I tried to delete a Skype account  - mmed
http://m.imgur.com/HFSIhyS

======
junto
What's the problem with the chat response? You didn't identify yourself
correctly as the account holder. That appears to be a very good reason for not
deleting someone's account.

What I find more scary is that using those exact questions I could answer them
for at least 20 of my contacts, since:

1) I know their email addresses

2) I know when they signed up (because they asked me to accept their contact
details when they signed up) and I have all of my chat history back to 2003.

3) I know at least five contacts on each account, because I share them with
those people (work contacts).

TL;DR I could delete all of my work colleagues Skpe accounts assuming those
questions are Skype's standard identifications questions.

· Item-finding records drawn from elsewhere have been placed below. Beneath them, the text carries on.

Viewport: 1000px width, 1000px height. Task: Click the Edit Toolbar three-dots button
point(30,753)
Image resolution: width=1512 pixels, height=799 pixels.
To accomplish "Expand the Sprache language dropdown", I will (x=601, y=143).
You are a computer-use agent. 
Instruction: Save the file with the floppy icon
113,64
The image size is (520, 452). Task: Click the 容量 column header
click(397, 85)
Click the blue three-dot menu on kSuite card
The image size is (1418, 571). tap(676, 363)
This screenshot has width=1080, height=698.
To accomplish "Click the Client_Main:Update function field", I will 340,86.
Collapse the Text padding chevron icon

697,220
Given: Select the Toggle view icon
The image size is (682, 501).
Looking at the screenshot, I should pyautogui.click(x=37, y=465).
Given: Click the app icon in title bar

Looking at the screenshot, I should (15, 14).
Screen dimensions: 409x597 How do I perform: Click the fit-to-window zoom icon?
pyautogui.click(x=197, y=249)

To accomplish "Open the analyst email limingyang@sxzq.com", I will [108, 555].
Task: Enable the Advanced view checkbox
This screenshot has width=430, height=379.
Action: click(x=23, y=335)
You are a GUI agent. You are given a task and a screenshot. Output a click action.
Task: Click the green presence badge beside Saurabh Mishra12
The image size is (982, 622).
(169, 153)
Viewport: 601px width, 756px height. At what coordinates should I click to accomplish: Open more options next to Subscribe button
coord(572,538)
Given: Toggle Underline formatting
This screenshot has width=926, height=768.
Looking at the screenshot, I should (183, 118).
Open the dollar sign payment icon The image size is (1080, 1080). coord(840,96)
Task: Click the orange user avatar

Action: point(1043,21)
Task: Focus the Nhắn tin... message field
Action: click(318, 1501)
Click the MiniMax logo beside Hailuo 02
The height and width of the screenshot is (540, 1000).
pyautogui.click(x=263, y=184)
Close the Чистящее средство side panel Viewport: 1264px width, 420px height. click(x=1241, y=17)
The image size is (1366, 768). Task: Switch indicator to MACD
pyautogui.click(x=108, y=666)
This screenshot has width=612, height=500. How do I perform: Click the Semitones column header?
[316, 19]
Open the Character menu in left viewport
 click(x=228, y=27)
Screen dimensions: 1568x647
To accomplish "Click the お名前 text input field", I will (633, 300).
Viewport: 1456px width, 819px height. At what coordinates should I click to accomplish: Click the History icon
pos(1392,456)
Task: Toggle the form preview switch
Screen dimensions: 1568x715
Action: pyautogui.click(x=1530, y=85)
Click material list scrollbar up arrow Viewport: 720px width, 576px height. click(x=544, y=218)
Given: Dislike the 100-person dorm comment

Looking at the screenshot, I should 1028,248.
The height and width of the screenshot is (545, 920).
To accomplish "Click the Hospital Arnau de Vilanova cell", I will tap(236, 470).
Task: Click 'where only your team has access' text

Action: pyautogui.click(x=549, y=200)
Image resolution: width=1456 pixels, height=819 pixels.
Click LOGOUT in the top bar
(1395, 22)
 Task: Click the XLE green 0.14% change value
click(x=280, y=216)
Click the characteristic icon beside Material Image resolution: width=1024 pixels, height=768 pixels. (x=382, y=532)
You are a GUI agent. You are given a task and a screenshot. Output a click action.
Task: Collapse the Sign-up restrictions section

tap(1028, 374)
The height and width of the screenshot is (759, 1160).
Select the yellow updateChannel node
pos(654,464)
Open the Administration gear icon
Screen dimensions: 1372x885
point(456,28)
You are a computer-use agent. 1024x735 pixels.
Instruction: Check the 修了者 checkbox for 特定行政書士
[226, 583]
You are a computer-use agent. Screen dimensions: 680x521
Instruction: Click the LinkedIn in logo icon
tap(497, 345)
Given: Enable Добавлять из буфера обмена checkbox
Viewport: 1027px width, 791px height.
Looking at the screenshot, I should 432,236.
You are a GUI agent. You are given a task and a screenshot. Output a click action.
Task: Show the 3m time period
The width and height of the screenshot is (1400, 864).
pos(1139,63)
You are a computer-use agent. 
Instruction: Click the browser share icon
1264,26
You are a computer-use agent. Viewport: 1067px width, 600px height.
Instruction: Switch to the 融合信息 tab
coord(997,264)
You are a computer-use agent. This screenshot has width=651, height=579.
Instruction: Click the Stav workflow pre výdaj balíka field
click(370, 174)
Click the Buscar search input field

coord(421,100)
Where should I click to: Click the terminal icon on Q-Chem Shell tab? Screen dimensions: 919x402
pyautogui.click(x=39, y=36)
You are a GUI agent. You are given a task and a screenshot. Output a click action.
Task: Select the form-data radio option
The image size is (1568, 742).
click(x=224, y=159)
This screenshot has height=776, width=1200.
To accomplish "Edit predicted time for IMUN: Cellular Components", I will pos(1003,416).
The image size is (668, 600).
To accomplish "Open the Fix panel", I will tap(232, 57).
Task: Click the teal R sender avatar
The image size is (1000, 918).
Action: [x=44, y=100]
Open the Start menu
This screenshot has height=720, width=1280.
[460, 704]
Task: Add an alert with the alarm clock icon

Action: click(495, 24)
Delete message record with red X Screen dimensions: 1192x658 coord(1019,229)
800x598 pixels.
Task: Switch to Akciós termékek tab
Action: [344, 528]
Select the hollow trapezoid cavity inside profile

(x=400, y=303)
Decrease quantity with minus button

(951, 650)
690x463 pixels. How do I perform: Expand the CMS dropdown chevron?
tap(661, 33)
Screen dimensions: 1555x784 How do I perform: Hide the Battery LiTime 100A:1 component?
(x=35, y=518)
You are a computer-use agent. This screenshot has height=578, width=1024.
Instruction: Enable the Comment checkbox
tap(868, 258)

P.s. I understand that you want a feature in Skype to "delete your account"!

------
dpweb
I think the question is should any service that stores your personal
information allow you to delete your account if you choose to - Yes. And is a
service purposely making it difficult for you to, while continuing to claim -
we give you the right to delete. There's reason to believe that's what's going
on here, logging in confirms your identity so a delete button on the site
solves the problem. The one that did it for me - what MONTH did you open the
account.. I can't remember by password much less when I opened accts..

------
mmed
SORRY!

Should have mentioned that I found that screenshot randomly. I wasn't the
person the conversation with the Skype CSA.

Apology again for not mentioning when submitted.